BEIRUT — Syrian government forces succeeded Saturday in their deepest push yet into the eastern suburbs of the capital Damascus, cutting off a major highway that made it hard to move between three parts of the rebel-held area, and inflicting a major blow to opposition fighters who have vowed not to surrender.

Syrian state media and an opposition monitoring group said government forces have laid siege on the rebel-held town of Harasta, cutting it off from the rest of the suburbs known as eastern Ghouta.

The Britain-based Syrian Observatory for Human Rights said government forces have also cut off the main highway that links northern Ghouta with its southern parts, isolating the town of Douma, the largest in the area.

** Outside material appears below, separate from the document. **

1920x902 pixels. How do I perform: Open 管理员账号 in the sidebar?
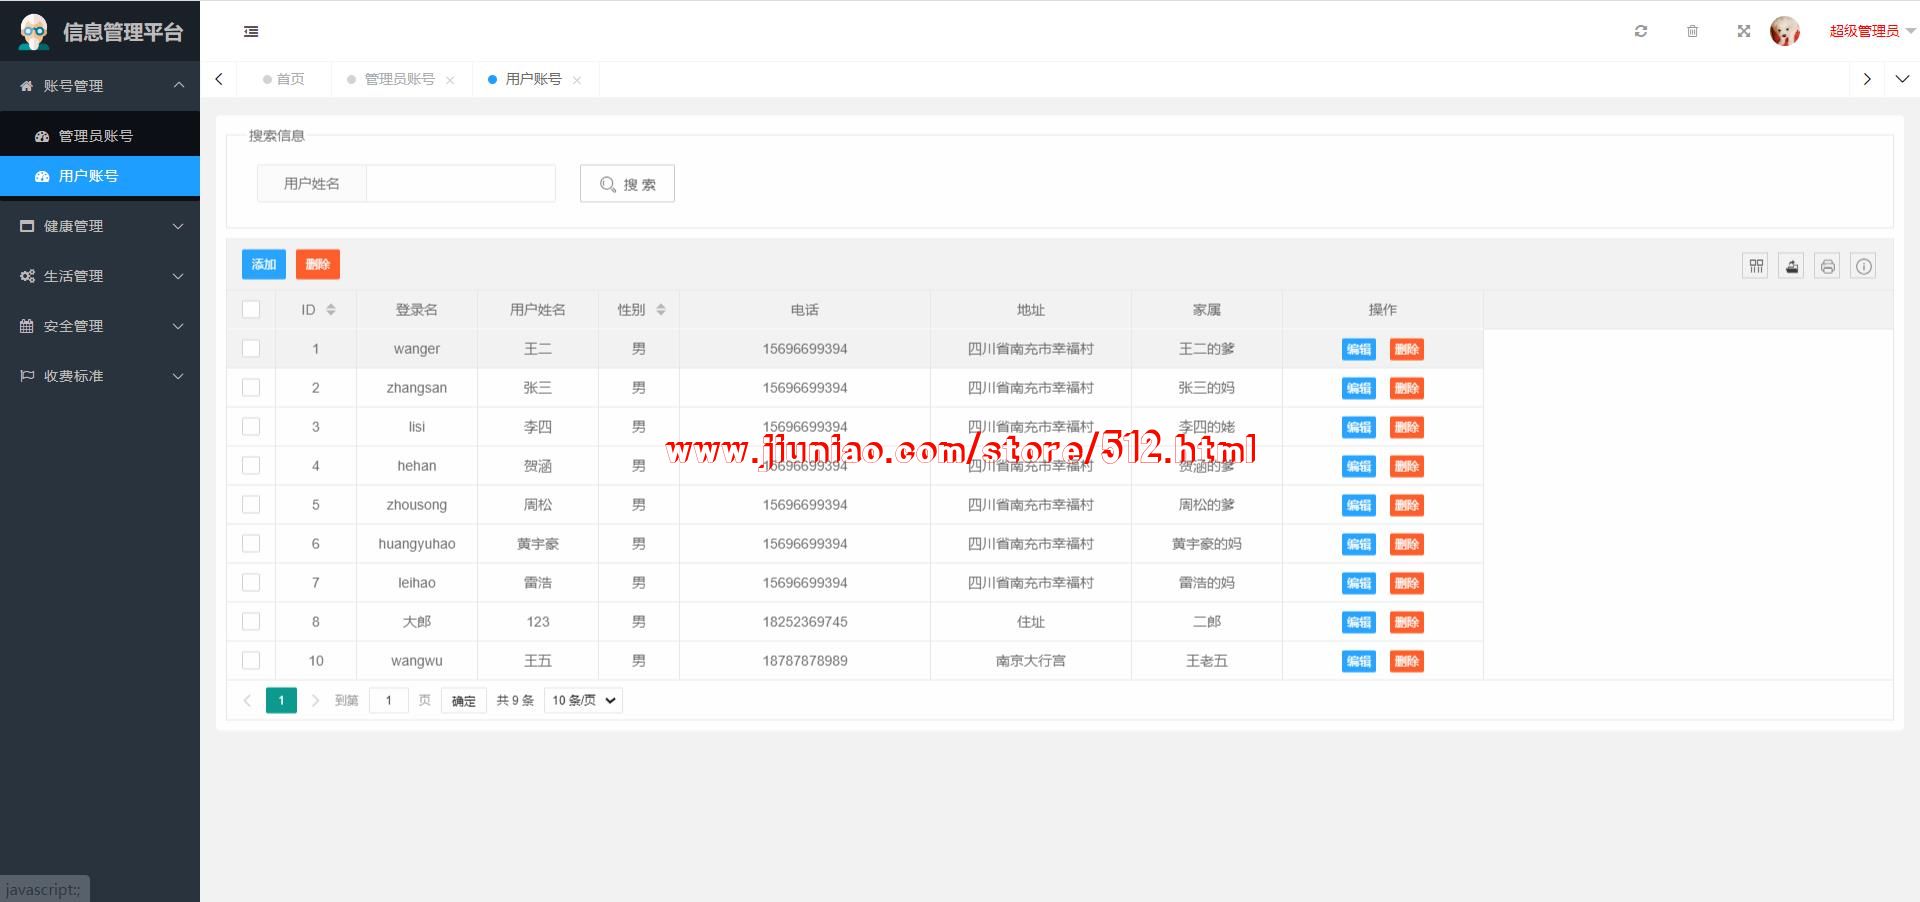[x=96, y=136]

The Syrian Central Military Media said troops captured the Kilani gas station on the main highway linking Douma with Harasta and those two areas with the rest of eastern Ghouta. Residents will have to rely on unpaved roads to move in eastern Ghouta but that is difficult because of the intensity of shelling and airstrikes, activists said.

“The regime has cut Ghouta into three parts by cutting the main roads linking them,” said the Observatory’s chief Rami Abdurrahman.

The government and its Russian backers, determined to wrest eastern Ghouta from rebel control after seven years of war, recently intensified the shelling and bombardment to clear the way for its troops to advance on the ground. Nearly 1,000 people have been killed in the past three weeks of relentless bombardment.

SCMM said troops Saturday reached the center of the town of Misraba, and opposition fighters are crumbling amid the offensive.